They look at the little shop windows, these strollers; at the windows in which such pretty pictures are for sale, in which bizarre knick-knacks lure the eye.
Sometimes they pause in little polite clusters to gaze upon jewels which lie on black velveted surfaces or to admire the Japanese oddities—those fantastically colored and shaped bird cages and Mandarin gowns, potteries and silks—which make you dream for the moment. But always before the window of the Maisondes Robes they gather most thickly, they pause most delightedly.
For the window of the Maisondes Robes is entirely the despair of all the other shop keepers in the avenue.

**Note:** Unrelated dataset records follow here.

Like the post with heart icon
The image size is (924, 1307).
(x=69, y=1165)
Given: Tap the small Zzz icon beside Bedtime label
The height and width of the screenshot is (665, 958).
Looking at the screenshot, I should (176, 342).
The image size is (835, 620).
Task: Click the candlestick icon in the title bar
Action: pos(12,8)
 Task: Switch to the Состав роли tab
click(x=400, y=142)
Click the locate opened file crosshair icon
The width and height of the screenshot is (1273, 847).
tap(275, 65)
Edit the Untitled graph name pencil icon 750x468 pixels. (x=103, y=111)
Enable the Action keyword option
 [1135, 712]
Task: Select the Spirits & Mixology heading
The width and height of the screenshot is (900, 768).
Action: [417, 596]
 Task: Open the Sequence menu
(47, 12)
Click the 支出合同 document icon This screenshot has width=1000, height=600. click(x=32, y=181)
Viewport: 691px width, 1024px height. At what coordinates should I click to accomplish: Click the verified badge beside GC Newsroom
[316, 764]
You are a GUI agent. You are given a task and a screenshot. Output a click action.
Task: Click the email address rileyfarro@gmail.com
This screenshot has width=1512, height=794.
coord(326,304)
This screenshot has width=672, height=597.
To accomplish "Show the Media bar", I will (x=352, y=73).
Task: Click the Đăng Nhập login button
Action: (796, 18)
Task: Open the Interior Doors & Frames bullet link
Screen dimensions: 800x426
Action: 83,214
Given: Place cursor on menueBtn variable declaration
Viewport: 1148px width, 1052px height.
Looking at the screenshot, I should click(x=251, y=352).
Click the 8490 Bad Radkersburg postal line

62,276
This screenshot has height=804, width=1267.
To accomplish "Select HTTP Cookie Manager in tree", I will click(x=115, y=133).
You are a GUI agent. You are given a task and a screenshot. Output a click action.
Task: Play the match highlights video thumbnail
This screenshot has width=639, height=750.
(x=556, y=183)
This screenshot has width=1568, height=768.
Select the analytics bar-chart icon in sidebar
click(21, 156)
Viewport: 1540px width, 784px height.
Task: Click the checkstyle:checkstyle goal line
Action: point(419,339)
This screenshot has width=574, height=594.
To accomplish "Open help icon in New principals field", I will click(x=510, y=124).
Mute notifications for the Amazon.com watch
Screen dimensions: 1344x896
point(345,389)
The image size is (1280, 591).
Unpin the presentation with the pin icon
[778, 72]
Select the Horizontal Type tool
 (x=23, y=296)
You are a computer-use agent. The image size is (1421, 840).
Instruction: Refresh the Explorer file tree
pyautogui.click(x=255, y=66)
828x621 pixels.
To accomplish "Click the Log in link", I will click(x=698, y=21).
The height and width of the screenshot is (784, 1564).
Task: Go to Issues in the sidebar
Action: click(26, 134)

It is a Paradise of windows. It is a window of enchantments. It is a fairyland of chiffons and satins, tulles and cloths which I cannot name. The women who stroll in the Avenue sigh when they pause before it. Here are other window’s which exhibit clothes. But they are not like the window of the Maisondes Robes.
Here there is something strange, something which fascinates. It has an air, just as a Princess has an air. Even men stop to look into it. They behold Romance and Mystery and a loveliness which pales the effulgence of the sun.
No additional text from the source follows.